At the time, my immigration visa to the UK was supported by my social work degree, as well as my contracts and payslips for my two jobs working with refugee and low-income youth and mothers, which allowed me to skip the English language testing requirement. I had been accepted into two UK universities and had never gotten into trouble with the law. As my sponsor, my husband had to show his own job contract, payslips and bank statements to prove that he would be able to support me, so I wouldn’t be a drag on the economy.
In February of this year, almost two years after I arrived in the UK, a revised points-based immigration system was unveiled by the newly-elected conservative government. In an effort to attract the “brightest and the best” to the country, potential applicants need to score a total of 70 points, which they can earn through English proficiency, a minimum annual salary of £25,600, PhDs, job offers from British employers, or working in health-based professions.
This new system doesn’t just eliminate people from poorer countries, such as those from Eastern Europe, but it also makes it harder for entrepreneurs—London alone is home to 5,000 active tech startups with a combined valuation of £34 billion. This policy will also restrict people coming to the UK to work as carers or seasonal agricultural workers—two sectors that young British people aren’t exactly raring to join.
The privileges that my husband and I enjoyed as educated, employed and English-speaking individuals made my move to the UK relatively easy. The message was clear: I was a ‘desirable’ immigrant who would benefit the economy and not use up public funds (my residence card literally read ‘work permitted, no public funds’). Months went by, and I realised that my life here wouldn’t be what I had thought it would be.
For one, I couldn’t afford to attend the universities that had accepted me, as I wasn’t allowed to pay home fees. Job searching was also hard because my Canadian qualifications weren’t recognised in the UK. Yet somehow, according to the new system, I am more useful than the Eastern Europeans, Asians, West Indians and other immigrants who have made this country their home.
In a way, I felt transported back to the past. My paternal relatives were refugees from the Ukrainian part of the USSR, ravaged by the Second World War.
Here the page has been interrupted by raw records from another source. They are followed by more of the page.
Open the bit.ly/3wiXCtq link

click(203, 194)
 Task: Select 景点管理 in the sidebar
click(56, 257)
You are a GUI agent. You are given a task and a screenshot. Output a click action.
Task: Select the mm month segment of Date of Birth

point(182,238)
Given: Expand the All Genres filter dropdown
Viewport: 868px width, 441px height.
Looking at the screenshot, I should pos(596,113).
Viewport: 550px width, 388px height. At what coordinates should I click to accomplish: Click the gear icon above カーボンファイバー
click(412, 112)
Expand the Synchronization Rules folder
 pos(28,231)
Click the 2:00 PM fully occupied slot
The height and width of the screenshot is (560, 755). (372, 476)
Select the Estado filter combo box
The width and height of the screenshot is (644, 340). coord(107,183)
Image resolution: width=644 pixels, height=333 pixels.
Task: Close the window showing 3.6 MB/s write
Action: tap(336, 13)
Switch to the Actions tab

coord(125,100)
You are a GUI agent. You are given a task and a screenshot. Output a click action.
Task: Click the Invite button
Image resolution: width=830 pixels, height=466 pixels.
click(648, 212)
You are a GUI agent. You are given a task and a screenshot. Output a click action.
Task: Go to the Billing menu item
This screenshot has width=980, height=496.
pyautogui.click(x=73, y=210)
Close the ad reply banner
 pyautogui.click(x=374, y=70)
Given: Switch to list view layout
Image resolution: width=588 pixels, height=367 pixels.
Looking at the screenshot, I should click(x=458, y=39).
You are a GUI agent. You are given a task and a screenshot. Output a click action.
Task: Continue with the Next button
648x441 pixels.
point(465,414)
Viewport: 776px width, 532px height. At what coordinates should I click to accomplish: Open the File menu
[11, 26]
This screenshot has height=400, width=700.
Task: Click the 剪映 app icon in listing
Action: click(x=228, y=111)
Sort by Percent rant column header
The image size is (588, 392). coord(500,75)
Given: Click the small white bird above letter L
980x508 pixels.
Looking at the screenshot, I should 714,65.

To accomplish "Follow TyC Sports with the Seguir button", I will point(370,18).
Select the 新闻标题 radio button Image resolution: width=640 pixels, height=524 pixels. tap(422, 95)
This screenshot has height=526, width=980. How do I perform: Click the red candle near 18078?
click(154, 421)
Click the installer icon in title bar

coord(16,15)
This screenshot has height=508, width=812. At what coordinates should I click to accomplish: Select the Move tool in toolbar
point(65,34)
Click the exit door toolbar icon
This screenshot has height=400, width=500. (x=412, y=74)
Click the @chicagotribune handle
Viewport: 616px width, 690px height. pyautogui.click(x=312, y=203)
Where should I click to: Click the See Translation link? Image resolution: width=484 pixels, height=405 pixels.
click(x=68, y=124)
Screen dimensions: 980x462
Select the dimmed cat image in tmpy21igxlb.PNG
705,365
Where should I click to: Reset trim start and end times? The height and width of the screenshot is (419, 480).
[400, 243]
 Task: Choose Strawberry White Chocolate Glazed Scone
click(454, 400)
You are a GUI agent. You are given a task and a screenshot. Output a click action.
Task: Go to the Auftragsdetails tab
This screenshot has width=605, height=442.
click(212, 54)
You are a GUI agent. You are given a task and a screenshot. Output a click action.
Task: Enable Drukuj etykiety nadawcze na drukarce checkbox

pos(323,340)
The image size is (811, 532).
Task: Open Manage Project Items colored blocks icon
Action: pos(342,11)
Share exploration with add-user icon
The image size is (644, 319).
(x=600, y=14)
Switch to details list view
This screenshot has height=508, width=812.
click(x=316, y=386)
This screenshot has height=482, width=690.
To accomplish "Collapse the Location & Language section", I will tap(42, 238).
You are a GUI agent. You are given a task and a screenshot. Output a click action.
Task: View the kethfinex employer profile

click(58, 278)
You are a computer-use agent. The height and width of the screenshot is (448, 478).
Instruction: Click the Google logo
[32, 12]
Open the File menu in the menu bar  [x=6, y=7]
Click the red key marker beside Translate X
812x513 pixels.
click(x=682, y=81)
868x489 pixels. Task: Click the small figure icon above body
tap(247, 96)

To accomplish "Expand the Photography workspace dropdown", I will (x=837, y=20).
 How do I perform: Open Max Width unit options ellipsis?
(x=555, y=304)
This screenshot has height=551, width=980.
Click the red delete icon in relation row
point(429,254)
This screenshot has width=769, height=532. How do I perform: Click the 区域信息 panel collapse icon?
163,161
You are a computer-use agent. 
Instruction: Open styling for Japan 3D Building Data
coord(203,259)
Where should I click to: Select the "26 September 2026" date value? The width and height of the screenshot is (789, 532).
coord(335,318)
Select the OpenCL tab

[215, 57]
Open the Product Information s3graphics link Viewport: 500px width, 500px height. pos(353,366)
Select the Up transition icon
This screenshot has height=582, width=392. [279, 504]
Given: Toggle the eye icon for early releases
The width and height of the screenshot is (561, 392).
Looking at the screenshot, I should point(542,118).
For years, they lived in a German refugee camp, until the Canadian government sought white settlers, especially those who knew how to farm, to fill the land stolen from the Indigenous tribes. My maternal grandparents left Pakistan, seeking a more economically secure future for their children, their own financial and social security laid to waste by British colonialism.
People like my grandparents literally built Canada, America and the UK. They built the roads and houses, they cleaned the hospitals and schools, they grew the food, they worked in the factories that allowed the economy to thrive. Yet, on both sides of the ocean, their long years of toil are recompensed by meagre pensions and terrible care by overworked and under-payed carers, as ‘unskilled’ and unrecognised as they were.
I fail to see how the new immigration system will benefit the UK, even from the conservative party’s perspective. British university graduates are already working minimum-wage jobs, or those that they are overqualified for, and an influx of graduates from other countries may just make it harder to find a stable career. Last October, farmers reported seeing their seasonal labour force drop by at least 30 per cent over fears of Brexit, leaving tonnes of food left unpicked in the fields.
Care UK has warned that elders across the country will suffer if the number of carers rapidly drop due to immigration laws barring low-skilled workers. Next year, when the new system comes into effect, it will be clear whether the British public has won or lost by choosing ‘people like me’. Am I only worth a few points?